> _WHAT YOU ARE ASKED TO DO_
Arrange the lines of the data from the line containing "Open the Flugdetails tab label" through the line containing "pyautogui.click(x=117, y=812)", both included, as a numbered list, omitting any blank lines.

> _DATA LISTING_
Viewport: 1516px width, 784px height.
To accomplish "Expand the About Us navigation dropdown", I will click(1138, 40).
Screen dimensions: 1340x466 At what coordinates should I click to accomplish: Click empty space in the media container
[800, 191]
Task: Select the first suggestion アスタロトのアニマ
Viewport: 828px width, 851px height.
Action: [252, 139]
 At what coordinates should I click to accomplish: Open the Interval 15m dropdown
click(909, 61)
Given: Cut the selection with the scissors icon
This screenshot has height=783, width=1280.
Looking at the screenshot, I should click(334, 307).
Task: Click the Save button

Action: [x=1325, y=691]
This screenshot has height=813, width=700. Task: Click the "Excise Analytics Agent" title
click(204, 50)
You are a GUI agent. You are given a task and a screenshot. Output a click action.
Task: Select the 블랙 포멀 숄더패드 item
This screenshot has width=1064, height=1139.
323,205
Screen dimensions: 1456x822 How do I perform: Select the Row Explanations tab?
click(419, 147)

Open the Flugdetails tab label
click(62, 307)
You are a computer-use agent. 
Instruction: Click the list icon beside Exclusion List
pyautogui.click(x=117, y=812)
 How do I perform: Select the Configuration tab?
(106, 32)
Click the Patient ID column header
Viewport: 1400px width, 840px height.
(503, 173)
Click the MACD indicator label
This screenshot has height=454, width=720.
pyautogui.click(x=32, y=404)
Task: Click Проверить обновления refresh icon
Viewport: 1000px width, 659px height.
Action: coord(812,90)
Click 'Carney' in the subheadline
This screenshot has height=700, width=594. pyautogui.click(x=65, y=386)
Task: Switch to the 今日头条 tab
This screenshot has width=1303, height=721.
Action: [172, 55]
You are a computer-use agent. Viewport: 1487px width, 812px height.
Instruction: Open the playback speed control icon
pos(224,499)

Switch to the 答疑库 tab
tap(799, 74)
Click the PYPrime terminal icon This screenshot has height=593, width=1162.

> _FINAL RESULT_
1. Open the Flugdetails tab label
2. click(62, 307)
3. You are a computer-use agent. 
4. Instruction: Click the list icon beside Exclusion List
5. pyautogui.click(x=117, y=812)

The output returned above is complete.